So today I had a conversation with a coworker and she told me she thought I was latina when she first saw me. I said "oh, no, I'm black and white." And then she says "latina is an ethnic group, not race." I knew this. But in my head I was thinking "then why did you ascribe an ethnicity to me by sight?" I responded something like "Yeah, I know, but I'm just black, you know, normal black." I know my comments were offensive because they other identities that incorporate both Latina and African/"black" elements. But in the moment, I said those words because I was attempting to answer what I perceived to be an implicit question— "why do you look this way if you are not what I thought you were at first sight – latina?" My thought process definitely doesn't diminish that I erased people's experiences- intent isn't magical. I'm just explaining what I was thinking. Anyways, after I said the word "normal" I whispered a rambling "blackumI'msorry" and "you know" and then shuffled away, horrified that I said something so stupid.

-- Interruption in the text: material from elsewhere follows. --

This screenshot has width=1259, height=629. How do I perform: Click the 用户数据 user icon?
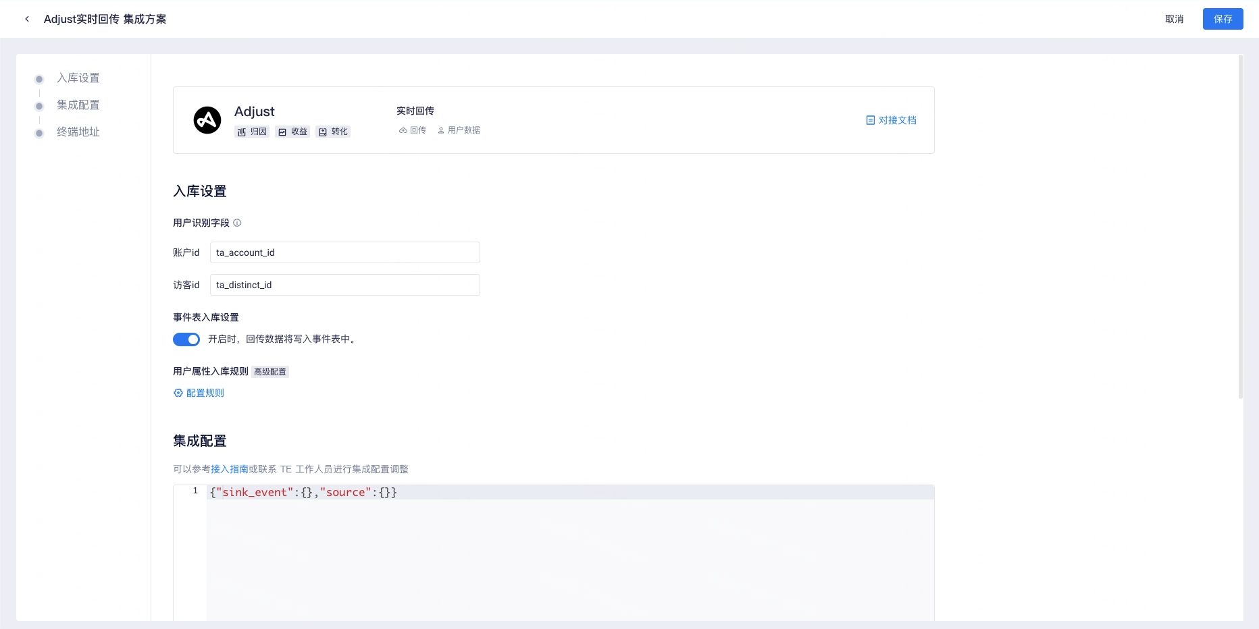tap(441, 130)
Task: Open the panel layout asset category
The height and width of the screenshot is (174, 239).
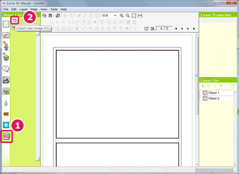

Things like this have been happening since I started working. Part of the problem, I think, is my anxiety about work. I'm incredibly anxious around people. I was hired maybe a month ago and have been around the staff for years, but the anxiety is not lessening. I still feel like that barrier exists when talking to people.
When people ask me something, I feel compelled to say something, even if that something is inarticulate and offensive, or, as I mentioned before, I blank out completely and just say nothing.* I feel completely out of control of my body and it's a terrible feeling. I want to fix this problem (yeah, I do perceive it as a problem because it impairs me/hurts others). I perceive every conversation as a big drama because I don't know how to orient myself properly within extemporaneous workplace discussions, much less fix blunders when they occur.
This is compounded by a pressure that I feel to be confident. My workplace is of the feminist "lean-in" variety - asking that women be confident, don't shrink away from shit. I feel like I can't express my unease or tell others that I am struggling socially. I can't be...confidently under-confident in the workplace. I feel like I have to express certainty and answer that question, even when I am not certain and cannot provide a clear answer. I feel like I have to respond in a timely manner.
Anyway, I'm just venting here/feeling like a shit person (probably less shitty that the poc I erased with my shitty shit comments, though). I don't really know what to do - this is just something that's happening a lot at work and it's freaking me out. Most days after work I end up driving home screaming internally about how fucking stupid I've been.
I wish I had insurance or something to get help, but I'm part-time. I've looked up free clinics in my area for mental illness, but I'm not a resident yet so I don't qualify.
Note: *my stupid idiotic neuroses don't excuse my offensive behavior.
ETA: I just reread this and realized people might think I'm expecting sympathy for my ignorant whateverIwanttocall them comments. That's not the case. Please tear me down if you think I need it.